◆ Work request: Output the material exactly, keeping every line intact.

◆ Data extract:
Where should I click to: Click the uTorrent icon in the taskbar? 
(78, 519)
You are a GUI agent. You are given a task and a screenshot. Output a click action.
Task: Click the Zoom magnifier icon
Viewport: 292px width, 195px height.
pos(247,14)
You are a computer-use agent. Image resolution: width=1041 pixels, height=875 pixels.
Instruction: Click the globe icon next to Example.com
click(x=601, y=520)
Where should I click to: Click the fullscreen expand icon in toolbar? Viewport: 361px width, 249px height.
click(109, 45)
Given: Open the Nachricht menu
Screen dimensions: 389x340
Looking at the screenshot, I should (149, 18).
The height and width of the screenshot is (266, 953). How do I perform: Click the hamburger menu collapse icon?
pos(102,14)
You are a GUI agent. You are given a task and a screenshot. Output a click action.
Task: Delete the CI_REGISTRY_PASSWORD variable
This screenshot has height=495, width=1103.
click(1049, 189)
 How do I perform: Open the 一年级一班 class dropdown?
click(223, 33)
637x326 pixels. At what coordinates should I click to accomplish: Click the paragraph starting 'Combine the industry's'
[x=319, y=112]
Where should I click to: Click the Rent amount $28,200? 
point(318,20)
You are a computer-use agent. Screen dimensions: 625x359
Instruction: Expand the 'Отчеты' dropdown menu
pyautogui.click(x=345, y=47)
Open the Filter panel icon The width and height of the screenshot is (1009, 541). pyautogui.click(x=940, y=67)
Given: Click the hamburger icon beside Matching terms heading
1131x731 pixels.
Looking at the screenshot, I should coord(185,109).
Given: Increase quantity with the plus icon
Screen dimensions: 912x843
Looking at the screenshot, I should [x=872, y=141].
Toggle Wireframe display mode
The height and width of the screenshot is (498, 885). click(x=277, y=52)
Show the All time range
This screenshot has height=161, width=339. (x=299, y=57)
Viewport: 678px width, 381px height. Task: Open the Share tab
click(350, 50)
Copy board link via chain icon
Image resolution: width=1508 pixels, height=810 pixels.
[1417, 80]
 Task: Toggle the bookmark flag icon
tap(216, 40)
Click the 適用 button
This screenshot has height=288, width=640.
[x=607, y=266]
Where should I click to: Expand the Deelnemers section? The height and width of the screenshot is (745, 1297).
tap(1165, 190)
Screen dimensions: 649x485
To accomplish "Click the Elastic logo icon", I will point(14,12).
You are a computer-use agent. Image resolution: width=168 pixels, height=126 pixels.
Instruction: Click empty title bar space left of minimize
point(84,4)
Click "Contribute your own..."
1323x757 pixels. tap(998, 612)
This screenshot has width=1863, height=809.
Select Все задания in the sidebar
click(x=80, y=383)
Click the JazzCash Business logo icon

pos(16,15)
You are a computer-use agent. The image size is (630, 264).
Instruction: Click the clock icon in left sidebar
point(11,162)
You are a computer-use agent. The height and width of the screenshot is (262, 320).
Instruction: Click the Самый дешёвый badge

◆ Written reply:
Where should I click to: Click the uTorrent icon in the taskbar? 
(78, 519)
You are a GUI agent. You are given a task and a screenshot. Output a click action.
Task: Click the Zoom magnifier icon
Viewport: 292px width, 195px height.
pos(247,14)
You are a computer-use agent. Image resolution: width=1041 pixels, height=875 pixels.
Instruction: Click the globe icon next to Example.com
click(x=601, y=520)
Where should I click to: Click the fullscreen expand icon in toolbar? Viewport: 361px width, 249px height.
click(109, 45)
Given: Open the Nachricht menu
Screen dimensions: 389x340
Looking at the screenshot, I should (149, 18).
The height and width of the screenshot is (266, 953). How do I perform: Click the hamburger menu collapse icon?
pos(102,14)
You are a GUI agent. You are given a task and a screenshot. Output a click action.
Task: Delete the CI_REGISTRY_PASSWORD variable
This screenshot has height=495, width=1103.
click(1049, 189)
 How do I perform: Open the 一年级一班 class dropdown?
click(223, 33)
637x326 pixels. At what coordinates should I click to accomplish: Click the paragraph starting 'Combine the industry's'
[x=319, y=112]
Where should I click to: Click the Rent amount $28,200? 
point(318,20)
You are a computer-use agent. Screen dimensions: 625x359
Instruction: Expand the 'Отчеты' dropdown menu
pyautogui.click(x=345, y=47)
Open the Filter panel icon The width and height of the screenshot is (1009, 541). pyautogui.click(x=940, y=67)
Given: Click the hamburger icon beside Matching terms heading
1131x731 pixels.
Looking at the screenshot, I should coord(185,109).
Given: Increase quantity with the plus icon
Screen dimensions: 912x843
Looking at the screenshot, I should [x=872, y=141].
Toggle Wireframe display mode
The height and width of the screenshot is (498, 885). click(x=277, y=52)
Show the All time range
This screenshot has height=161, width=339. (x=299, y=57)
Viewport: 678px width, 381px height. Task: Open the Share tab
click(350, 50)
Copy board link via chain icon
Image resolution: width=1508 pixels, height=810 pixels.
[1417, 80]
 Task: Toggle the bookmark flag icon
tap(216, 40)
Click the 適用 button
This screenshot has height=288, width=640.
[x=607, y=266]
Where should I click to: Expand the Deelnemers section? The height and width of the screenshot is (745, 1297).
tap(1165, 190)
Screen dimensions: 649x485
To accomplish "Click the Elastic logo icon", I will point(14,12).
You are a computer-use agent. Image resolution: width=168 pixels, height=126 pixels.
Instruction: Click empty title bar space left of minimize
point(84,4)
Click "Contribute your own..."
1323x757 pixels. tap(998, 612)
This screenshot has width=1863, height=809.
Select Все задания in the sidebar
click(x=80, y=383)
Click the JazzCash Business logo icon

pos(16,15)
You are a computer-use agent. The image size is (630, 264).
Instruction: Click the clock icon in left sidebar
point(11,162)
You are a computer-use agent. The height and width of the screenshot is (262, 320).
Instruction: Click the Самый дешёвый badge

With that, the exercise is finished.